• WORK REQUEST: If a line in the records below contains the word "label", copy it out.

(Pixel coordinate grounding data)
● ● ● ●
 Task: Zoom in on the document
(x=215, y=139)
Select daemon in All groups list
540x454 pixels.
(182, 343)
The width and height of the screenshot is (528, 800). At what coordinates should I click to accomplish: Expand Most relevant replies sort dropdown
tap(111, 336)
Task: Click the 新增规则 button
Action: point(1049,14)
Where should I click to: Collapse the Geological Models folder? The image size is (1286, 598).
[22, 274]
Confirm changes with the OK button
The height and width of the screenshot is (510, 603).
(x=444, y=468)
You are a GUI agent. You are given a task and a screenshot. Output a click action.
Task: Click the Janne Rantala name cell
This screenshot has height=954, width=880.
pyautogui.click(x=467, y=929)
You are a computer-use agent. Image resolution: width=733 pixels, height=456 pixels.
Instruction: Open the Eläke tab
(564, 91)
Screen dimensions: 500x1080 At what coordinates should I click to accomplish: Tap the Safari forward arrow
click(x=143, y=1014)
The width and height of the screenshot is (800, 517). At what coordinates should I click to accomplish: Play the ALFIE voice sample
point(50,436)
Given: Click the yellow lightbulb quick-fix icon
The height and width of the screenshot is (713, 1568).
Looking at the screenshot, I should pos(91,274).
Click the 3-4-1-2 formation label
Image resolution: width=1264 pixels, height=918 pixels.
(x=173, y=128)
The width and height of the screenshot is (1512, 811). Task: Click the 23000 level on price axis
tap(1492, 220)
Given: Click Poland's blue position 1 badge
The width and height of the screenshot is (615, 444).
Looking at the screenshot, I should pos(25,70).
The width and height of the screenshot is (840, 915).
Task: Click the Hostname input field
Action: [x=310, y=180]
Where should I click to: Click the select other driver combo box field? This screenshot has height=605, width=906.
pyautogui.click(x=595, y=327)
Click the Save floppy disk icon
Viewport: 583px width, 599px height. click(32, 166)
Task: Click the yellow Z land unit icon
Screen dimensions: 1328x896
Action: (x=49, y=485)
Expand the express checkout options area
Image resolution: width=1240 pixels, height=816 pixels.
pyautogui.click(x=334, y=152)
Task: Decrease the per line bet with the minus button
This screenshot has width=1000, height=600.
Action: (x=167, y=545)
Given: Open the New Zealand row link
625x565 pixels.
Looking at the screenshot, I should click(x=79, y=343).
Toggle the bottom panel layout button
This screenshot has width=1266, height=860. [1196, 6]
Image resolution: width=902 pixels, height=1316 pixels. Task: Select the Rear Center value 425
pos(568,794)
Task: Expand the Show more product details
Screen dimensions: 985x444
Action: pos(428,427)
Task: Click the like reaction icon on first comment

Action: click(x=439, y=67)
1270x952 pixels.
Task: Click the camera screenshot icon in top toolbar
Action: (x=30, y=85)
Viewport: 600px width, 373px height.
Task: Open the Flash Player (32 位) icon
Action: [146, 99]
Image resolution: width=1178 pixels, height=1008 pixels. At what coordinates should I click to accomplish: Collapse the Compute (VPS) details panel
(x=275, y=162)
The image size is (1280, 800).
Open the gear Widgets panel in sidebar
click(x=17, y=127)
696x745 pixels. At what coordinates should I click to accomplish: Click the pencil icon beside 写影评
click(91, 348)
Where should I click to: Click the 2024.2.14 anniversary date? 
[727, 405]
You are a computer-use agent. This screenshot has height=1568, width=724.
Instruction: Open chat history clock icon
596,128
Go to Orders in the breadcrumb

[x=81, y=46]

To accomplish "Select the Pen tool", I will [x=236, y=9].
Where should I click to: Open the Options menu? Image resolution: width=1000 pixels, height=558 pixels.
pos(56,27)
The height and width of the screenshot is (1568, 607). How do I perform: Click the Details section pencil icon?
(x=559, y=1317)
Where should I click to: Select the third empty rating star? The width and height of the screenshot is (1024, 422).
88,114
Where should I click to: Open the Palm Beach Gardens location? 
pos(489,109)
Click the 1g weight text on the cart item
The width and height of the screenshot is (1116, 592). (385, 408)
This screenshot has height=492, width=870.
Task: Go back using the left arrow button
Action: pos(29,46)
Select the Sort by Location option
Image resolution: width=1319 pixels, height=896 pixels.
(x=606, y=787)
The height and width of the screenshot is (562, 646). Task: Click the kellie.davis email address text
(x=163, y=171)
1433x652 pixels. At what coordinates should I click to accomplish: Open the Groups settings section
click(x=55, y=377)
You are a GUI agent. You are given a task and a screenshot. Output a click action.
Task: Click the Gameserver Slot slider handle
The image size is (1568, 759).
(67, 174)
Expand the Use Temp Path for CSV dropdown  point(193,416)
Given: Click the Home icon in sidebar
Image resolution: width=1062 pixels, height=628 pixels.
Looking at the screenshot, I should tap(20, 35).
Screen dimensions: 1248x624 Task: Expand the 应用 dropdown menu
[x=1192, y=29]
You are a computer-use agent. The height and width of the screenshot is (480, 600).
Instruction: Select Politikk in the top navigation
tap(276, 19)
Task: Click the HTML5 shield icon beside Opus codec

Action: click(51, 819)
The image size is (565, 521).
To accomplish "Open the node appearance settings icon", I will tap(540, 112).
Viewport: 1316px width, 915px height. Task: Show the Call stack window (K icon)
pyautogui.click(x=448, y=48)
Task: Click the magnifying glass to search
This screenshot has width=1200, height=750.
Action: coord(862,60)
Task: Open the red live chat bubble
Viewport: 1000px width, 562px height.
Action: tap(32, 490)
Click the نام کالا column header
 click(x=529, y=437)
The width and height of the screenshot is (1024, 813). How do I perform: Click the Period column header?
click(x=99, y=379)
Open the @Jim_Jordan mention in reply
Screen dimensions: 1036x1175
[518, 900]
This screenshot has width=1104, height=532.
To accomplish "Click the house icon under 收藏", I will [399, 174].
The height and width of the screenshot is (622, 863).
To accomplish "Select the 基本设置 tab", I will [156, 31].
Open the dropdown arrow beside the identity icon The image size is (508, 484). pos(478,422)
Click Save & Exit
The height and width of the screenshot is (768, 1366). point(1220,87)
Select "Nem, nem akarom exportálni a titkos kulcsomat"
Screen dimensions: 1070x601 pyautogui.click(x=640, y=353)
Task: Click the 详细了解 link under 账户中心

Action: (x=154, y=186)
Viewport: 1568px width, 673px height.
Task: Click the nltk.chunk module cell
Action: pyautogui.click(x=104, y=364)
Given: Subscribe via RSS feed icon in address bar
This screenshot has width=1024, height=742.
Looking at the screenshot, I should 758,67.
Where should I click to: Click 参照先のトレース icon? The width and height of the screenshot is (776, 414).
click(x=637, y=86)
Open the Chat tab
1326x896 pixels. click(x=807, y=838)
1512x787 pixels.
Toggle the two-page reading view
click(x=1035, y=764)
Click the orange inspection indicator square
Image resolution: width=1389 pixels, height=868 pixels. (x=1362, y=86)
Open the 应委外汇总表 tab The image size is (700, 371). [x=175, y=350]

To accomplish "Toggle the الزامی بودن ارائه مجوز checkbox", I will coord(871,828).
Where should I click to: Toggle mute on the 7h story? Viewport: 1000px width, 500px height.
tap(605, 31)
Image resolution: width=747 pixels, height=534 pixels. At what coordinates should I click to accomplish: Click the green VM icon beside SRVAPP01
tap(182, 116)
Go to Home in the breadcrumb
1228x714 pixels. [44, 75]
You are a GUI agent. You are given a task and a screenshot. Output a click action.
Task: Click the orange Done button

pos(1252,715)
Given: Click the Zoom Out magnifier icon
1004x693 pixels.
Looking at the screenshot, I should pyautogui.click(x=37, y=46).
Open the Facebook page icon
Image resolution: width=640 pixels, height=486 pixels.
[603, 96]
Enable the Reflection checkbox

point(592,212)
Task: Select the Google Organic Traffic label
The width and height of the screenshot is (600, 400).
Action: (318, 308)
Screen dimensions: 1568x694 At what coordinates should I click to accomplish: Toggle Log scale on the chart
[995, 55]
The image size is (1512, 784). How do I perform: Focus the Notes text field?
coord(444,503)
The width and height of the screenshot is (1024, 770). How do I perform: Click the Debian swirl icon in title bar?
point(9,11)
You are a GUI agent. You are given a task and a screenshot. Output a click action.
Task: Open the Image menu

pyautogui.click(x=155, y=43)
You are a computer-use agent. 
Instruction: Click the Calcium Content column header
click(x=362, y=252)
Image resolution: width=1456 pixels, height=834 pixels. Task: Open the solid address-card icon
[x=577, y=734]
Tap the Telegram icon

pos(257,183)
● ● ● ●
• ANSWER:
Click the 3-4-1-2 formation label
Task: Select the Google Organic Traffic label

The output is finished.